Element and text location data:

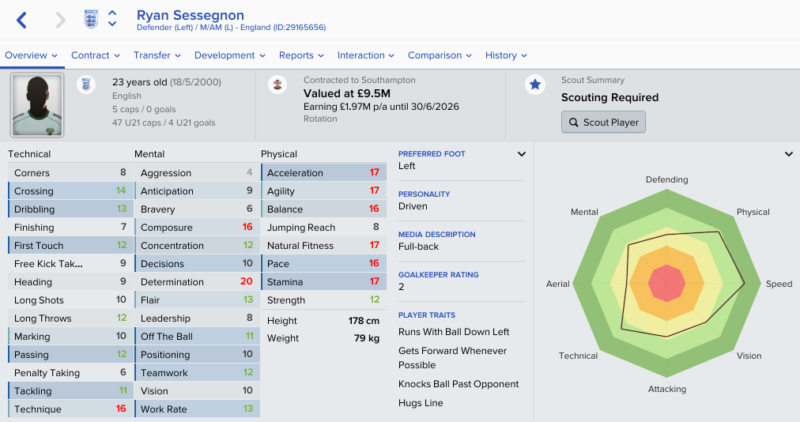
Task: Expand the attribute polygon chart chevron
Action: coord(789,154)
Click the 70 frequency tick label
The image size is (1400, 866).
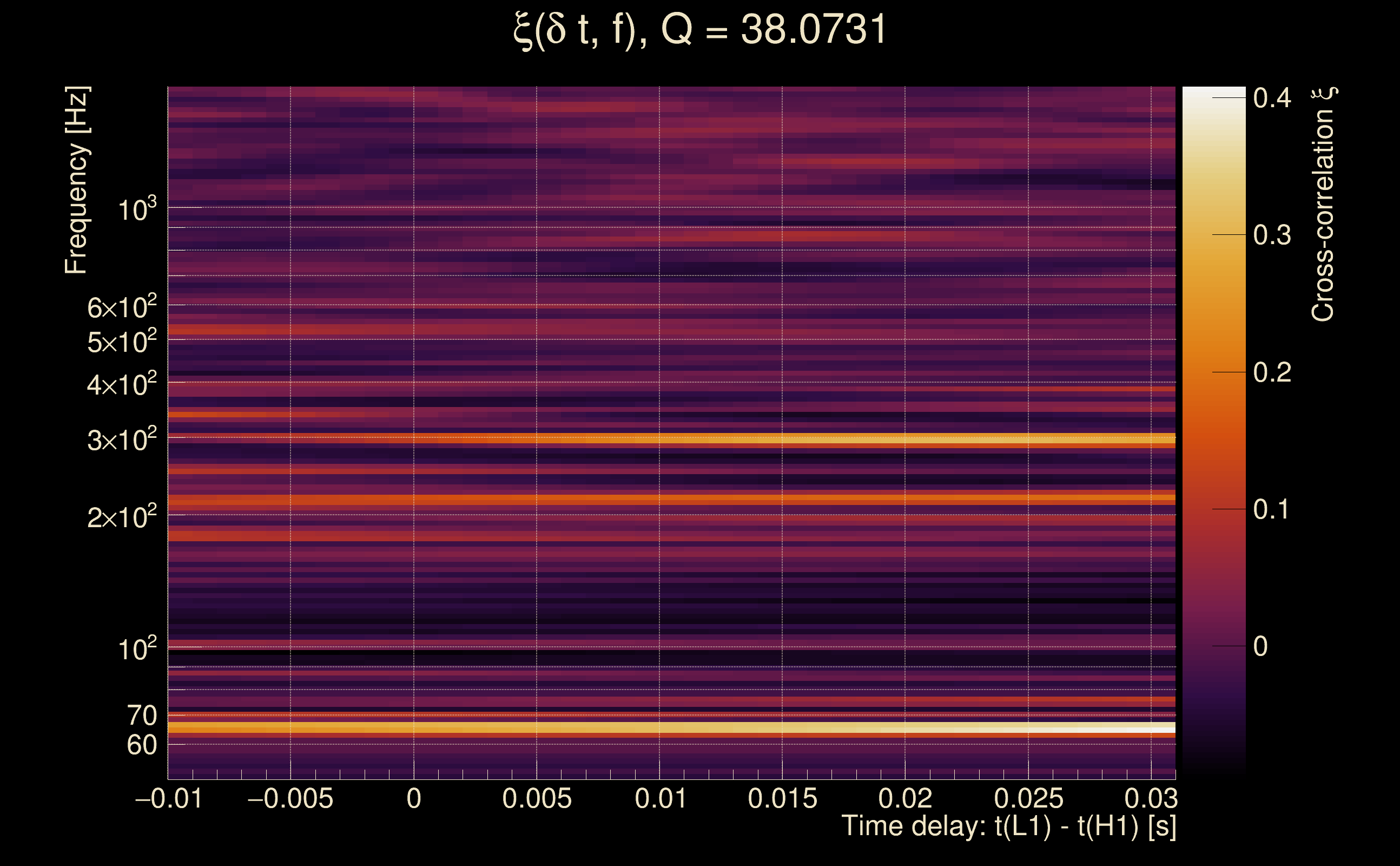tap(141, 716)

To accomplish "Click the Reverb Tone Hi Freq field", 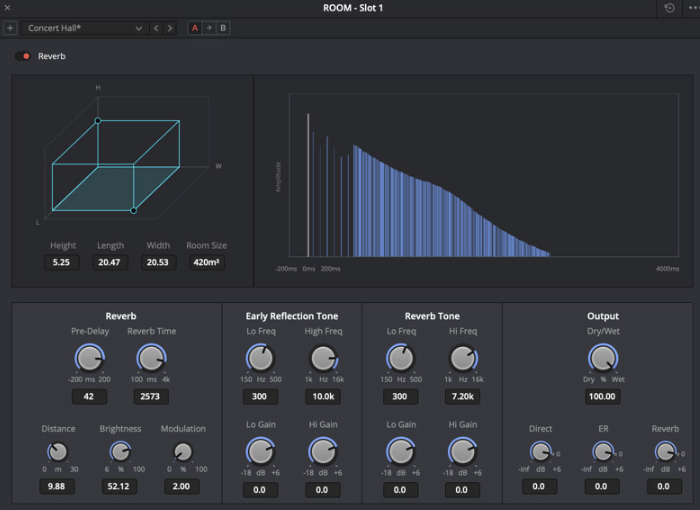I will (x=461, y=397).
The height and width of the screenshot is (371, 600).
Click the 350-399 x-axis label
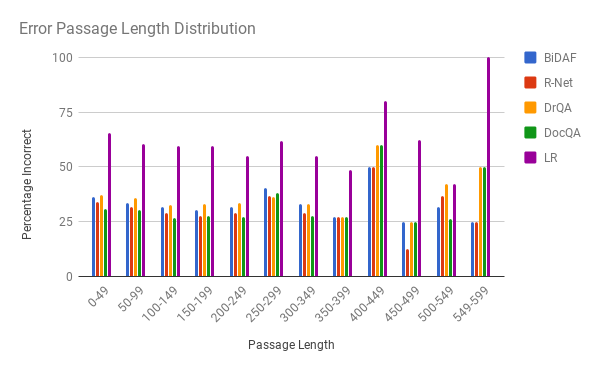click(333, 304)
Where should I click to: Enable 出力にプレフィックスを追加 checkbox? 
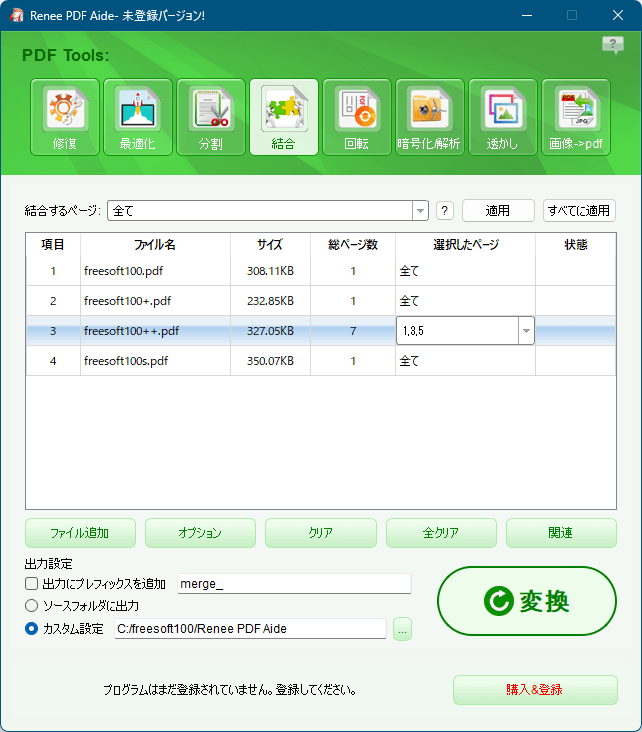[32, 584]
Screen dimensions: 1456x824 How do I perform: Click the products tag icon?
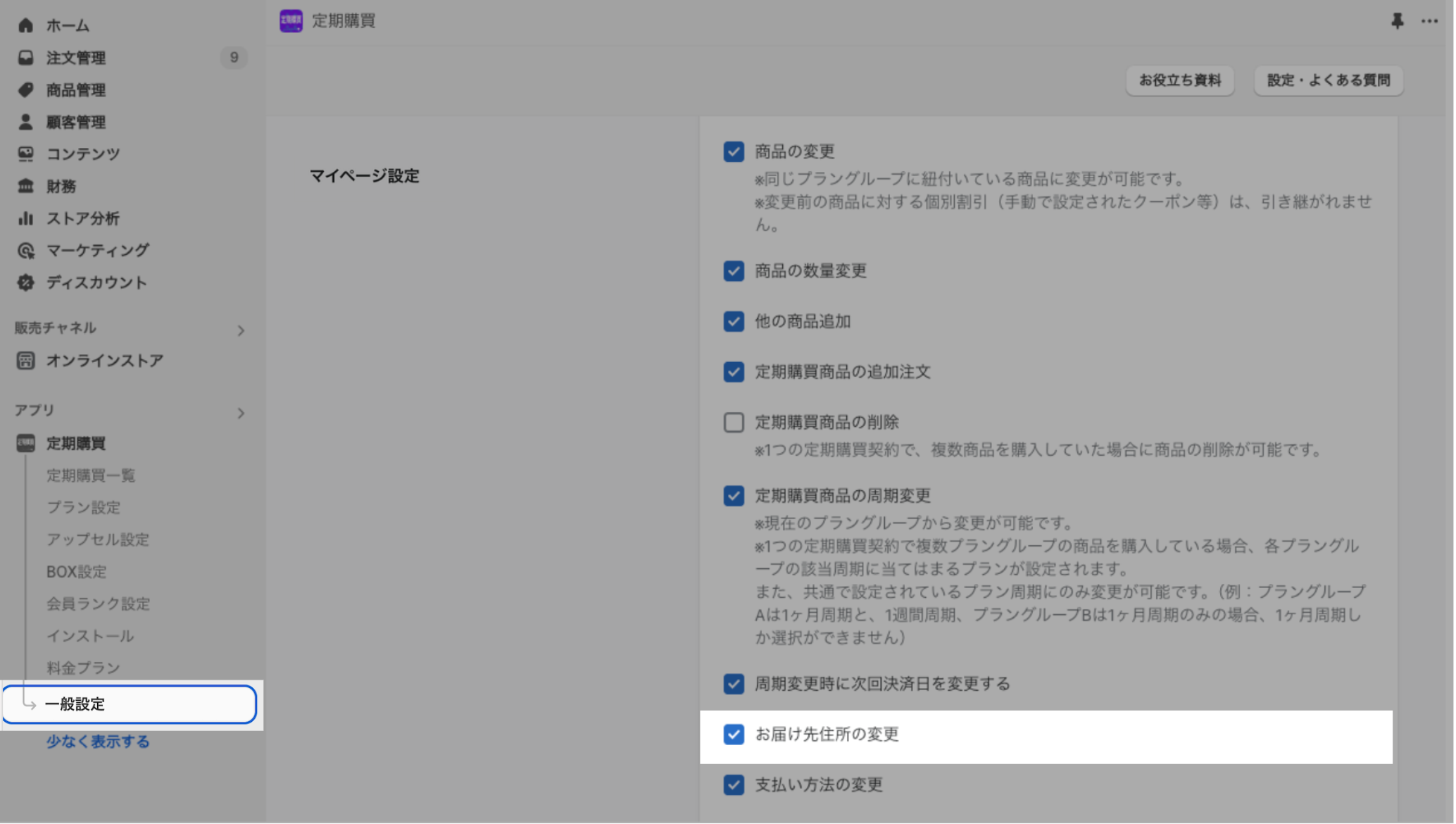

**What you need to do**
Gather every row above that contains the string "label", with case counting.

**Answer to this exercise**
Click the 70 frequency tick label
Click the 350-399 x-axis label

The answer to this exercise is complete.